_文書の抜粋_
▼▼▼

【本当に住みやすい街大賞2023】シニア編第2位 西白井:若い世代にもアクティブシニアにも魅力ある街づくりを~白井市 笠井喜久雄市長に聞く~

2022年12月15日に開催された「ARUHI presents 本当に住みやすい街大賞2023」。1都3県(東京都・神奈川県・埼玉県・千葉県)の中で「本当に住みやすい街」TOP10を発表するなか、千葉県白井市の西白井駅(北総鉄道北総線)がシニア編の第2位にランクインしました。そこで、白井市の笠井喜久雄市長に、受賞した思いや西白井の魅力、行政としての取り組みなどについてお話を聞きました。

白井市長 笠井 喜久雄(かさい きくお)さん
1959年生まれ。印旛郡白井村(現・白井市)出身。中央大学商学部を卒業後、1982年に白井町役場入庁。総務部長などを経て、2019年5月より現職。

※撮影時のみマスクを外しています

空港に近い立地と災害リスクの低さ、豊かな自然を兼ね備えた街

笠井市長
「一度足を運んでいただくと分かるのですが、白井市は都心へのアクセスが良く、緑に囲まれていてとても住みやすい場所。それを評価していただきありがたいです」と笠井市長

―まずは、今回の受賞に対する率直な感想をお聞かせください

正直なところ、驚きました。白井市は船橋市や柏市、八千代市といった知名度の高い市に囲まれていますし、隣の印西市は企業誘致が活発です。周辺の市に比べると白井市の認知度はやや低く、市民のみなさんから「もっと白井市の良さをアピールして欲しい」という声が多数届いていました。そうした中で今回選ばれたことをとても嬉しく光栄に思いますし、市民のみなさんもとても喜んでいます。

―白井市で生まれ育った市長から見て、白井市の魅力は?

白井市は、千葉ニュータウン事業で一気に発展しました。千葉ニュータウンは白井市・船橋市・印西市の3市にまたがる大規模なニュータウンですが、西白井駅前のエリアで千葉ニュータウンの入居を開始したのが、北総線の開通と同じ1979年のことです。当時は人口伸び率が日本で一番と言われたほど多くの人が転入し、同時に周辺の整備が進められました。

▲▲▲

_提供データ_
▼▼▼

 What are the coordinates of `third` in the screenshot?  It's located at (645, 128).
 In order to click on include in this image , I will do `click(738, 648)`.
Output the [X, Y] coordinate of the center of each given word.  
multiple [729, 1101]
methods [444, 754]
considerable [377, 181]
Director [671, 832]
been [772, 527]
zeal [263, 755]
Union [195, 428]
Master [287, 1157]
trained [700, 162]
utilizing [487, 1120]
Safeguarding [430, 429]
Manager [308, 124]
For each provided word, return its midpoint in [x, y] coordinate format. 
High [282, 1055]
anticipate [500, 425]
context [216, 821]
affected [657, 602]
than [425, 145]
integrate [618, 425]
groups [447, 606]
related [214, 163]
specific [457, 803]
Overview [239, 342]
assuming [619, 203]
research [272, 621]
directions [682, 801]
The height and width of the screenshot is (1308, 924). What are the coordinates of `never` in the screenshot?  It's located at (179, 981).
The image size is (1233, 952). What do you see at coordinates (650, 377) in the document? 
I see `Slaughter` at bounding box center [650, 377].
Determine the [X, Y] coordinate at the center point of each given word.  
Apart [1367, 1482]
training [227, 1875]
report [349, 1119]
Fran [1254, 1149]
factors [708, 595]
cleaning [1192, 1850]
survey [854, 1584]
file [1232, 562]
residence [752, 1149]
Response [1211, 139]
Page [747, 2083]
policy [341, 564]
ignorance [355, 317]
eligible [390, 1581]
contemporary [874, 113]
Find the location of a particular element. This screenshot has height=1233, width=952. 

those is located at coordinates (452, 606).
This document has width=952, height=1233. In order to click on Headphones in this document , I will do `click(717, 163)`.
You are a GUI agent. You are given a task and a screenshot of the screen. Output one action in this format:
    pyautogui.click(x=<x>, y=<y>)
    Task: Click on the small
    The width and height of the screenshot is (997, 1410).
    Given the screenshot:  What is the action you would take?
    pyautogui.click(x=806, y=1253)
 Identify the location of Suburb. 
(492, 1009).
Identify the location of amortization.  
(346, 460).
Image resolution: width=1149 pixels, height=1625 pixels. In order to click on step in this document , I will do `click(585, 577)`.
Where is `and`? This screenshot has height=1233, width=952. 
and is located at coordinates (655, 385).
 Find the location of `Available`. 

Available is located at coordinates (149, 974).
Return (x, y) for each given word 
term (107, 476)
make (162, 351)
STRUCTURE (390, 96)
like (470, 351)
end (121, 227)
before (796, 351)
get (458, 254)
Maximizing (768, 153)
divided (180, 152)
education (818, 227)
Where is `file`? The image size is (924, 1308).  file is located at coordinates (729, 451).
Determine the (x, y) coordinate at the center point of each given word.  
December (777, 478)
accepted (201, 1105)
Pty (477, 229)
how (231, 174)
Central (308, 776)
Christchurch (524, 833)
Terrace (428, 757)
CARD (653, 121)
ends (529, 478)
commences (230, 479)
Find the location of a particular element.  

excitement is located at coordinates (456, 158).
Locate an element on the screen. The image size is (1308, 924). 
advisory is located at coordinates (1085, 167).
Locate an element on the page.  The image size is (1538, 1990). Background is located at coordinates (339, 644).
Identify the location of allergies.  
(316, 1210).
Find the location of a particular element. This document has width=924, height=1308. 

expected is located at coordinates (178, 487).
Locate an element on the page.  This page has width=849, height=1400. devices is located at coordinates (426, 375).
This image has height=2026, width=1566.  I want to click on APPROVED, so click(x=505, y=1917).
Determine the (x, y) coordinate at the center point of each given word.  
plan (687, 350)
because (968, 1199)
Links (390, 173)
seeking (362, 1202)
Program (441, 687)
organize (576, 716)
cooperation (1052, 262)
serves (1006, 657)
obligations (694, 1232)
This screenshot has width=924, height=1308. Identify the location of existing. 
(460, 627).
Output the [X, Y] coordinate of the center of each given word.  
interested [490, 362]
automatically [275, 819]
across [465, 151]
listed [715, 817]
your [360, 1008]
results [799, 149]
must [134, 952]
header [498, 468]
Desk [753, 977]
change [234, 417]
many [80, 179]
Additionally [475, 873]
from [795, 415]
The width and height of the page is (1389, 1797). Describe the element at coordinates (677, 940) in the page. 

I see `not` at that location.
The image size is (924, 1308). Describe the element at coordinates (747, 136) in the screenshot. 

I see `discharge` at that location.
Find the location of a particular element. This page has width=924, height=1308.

▲▲▲

_作業指示_
a - 白井市長へのインタビュー記事によると、西白井駅前のエリアで千葉ニュータウンの入居が始まったのは何年ですか。
b - 白井市長へのインタビュー記事を、最後の文の後から書き継いでください。
上記のリストは、本文とは別の出典から採ったものです。

_課題ごとの出力_
a - 1979年で、北総線の開通と同じ年です。

b -
白井市の魅力はまず、成田空港にも羽田空港にもアクセスしやすく、都心に通勤しやすい「立地」です。次に「災害リスクの低さ」。北総台地にあり地盤が強いため地震や液状化によるリスクが少なく、大きな河川がないため過去に洪水被害もありません。そして、何十年も前からほとんど変わらない「豊かな自然」が残っています。西白井駅の近くには大きな公園が2つあり、裏には梨畑が広がっています。名産の梨は、千葉県で最も広い栽培面積を誇り、周辺には多数の直売所があります。加えて、日本で唯一のJRA競馬学校があり、街のシンボルとなっています。
こうした特徴が、高齢者にとって安心して暮らせる環境であると評価されたのではないかと考えています。

元気な高齢者を増やす取り組みが、街の活力に

笠井市長
「健康と安全、そしてコミュニティの形成が大切」と笠井市長

―今回はシニア編での受賞となりましたが、シニア層の支援に力を入れている理由をお聞かせください

日本の総人口に占める65歳以上の高齢者人口の割合は29.1%(2022年現在)ですが、白井市の高齢者人口の割合は28%(2023年1月末現在)と、現時点では全国平均をやや下回っています。また、2022年10月に、北総線で全体として15.4%の運賃値下げを実施。通学定期に関しては約65%の大幅値下げとなり、再評価のきっかけとなったようで、転入者が増えました。
しかし、これから千葉ニュータウン事業により入って来た団塊世代のみなさんが後期高齢者となります。高齢者の割合が一気に上がることが予測されるため、高齢者にとって安心して暮らせる環境づくりは必要不可欠です。

―具体的に、どのような取り組みを行っていますか?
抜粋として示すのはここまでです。